* _WHAT YOU HAVE TO DO_:
Among the lines below, keep only those from the one containing "Instruction: Click the Identify" through the one containing "Click the Stock", and reproduce them exactly.

* _INPUT DATA_:
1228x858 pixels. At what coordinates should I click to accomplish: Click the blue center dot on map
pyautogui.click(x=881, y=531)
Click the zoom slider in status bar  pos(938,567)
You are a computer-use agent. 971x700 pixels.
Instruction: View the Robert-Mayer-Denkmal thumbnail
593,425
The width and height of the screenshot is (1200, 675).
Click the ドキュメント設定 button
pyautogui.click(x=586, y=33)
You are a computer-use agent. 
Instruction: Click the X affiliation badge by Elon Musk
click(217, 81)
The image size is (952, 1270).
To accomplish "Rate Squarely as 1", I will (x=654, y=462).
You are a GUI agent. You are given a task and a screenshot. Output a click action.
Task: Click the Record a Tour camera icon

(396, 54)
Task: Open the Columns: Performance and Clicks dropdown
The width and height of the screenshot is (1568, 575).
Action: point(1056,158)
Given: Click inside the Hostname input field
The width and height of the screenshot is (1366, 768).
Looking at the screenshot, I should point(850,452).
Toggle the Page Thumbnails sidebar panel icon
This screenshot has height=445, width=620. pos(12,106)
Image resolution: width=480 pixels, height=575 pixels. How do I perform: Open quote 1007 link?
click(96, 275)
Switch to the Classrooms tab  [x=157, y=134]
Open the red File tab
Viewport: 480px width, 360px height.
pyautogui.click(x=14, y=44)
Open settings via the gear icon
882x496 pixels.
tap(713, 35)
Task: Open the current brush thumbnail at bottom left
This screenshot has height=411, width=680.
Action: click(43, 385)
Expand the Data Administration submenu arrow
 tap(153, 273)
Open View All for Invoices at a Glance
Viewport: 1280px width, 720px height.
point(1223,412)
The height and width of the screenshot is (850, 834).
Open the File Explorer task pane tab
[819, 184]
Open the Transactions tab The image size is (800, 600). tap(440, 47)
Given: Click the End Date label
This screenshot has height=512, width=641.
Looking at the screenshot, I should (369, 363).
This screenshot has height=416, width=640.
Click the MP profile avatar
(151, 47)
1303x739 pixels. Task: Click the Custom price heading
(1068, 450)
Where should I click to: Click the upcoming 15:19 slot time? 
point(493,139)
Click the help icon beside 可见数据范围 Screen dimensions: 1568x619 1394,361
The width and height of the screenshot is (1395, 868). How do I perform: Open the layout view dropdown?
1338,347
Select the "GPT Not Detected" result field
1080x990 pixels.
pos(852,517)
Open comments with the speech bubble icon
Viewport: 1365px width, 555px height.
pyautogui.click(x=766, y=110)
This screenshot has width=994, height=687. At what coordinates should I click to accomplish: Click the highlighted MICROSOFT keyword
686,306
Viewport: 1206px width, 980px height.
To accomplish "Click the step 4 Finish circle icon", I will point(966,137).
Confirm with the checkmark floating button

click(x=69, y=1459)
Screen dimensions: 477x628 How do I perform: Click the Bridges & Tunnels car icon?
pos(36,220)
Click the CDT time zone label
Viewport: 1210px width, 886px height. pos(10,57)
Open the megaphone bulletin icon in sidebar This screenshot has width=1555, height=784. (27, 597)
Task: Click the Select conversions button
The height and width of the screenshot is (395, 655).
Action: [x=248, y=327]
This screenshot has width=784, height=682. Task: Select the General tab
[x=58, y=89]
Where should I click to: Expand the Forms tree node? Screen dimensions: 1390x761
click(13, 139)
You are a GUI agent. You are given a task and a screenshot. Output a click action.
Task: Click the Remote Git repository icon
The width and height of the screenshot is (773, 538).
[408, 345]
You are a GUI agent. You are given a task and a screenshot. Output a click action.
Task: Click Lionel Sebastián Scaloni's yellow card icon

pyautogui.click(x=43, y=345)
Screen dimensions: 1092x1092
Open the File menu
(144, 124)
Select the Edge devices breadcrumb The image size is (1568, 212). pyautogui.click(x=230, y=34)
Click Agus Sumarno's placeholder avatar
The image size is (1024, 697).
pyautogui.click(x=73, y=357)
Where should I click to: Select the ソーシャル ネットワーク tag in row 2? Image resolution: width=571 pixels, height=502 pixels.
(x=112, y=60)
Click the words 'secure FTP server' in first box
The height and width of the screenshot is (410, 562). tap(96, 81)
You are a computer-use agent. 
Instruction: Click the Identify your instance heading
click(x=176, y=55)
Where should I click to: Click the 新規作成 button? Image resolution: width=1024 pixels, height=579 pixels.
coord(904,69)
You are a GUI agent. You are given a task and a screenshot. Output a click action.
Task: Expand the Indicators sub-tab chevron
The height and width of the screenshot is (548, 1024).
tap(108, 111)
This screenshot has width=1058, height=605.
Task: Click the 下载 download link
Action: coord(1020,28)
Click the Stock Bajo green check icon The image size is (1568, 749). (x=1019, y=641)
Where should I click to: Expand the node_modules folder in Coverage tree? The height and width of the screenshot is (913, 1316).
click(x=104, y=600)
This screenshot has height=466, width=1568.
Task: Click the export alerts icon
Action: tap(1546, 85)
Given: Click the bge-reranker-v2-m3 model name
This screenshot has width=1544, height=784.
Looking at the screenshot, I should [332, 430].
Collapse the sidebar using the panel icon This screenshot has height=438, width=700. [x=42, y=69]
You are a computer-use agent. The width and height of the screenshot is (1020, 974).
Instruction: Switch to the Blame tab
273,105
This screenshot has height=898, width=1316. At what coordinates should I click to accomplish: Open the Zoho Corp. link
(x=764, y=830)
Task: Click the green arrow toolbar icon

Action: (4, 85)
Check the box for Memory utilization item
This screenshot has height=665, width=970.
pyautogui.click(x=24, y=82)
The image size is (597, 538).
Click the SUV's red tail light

* _OUTPUT OF THE TASK_:
Instruction: Click the Identify your instance heading
click(x=176, y=55)
Where should I click to: Click the 新規作成 button? Image resolution: width=1024 pixels, height=579 pixels.
coord(904,69)
You are a GUI agent. You are given a task and a screenshot. Output a click action.
Task: Expand the Indicators sub-tab chevron
The height and width of the screenshot is (548, 1024).
tap(108, 111)
This screenshot has width=1058, height=605.
Task: Click the 下载 download link
Action: coord(1020,28)
Click the Stock Bajo green check icon The image size is (1568, 749). (x=1019, y=641)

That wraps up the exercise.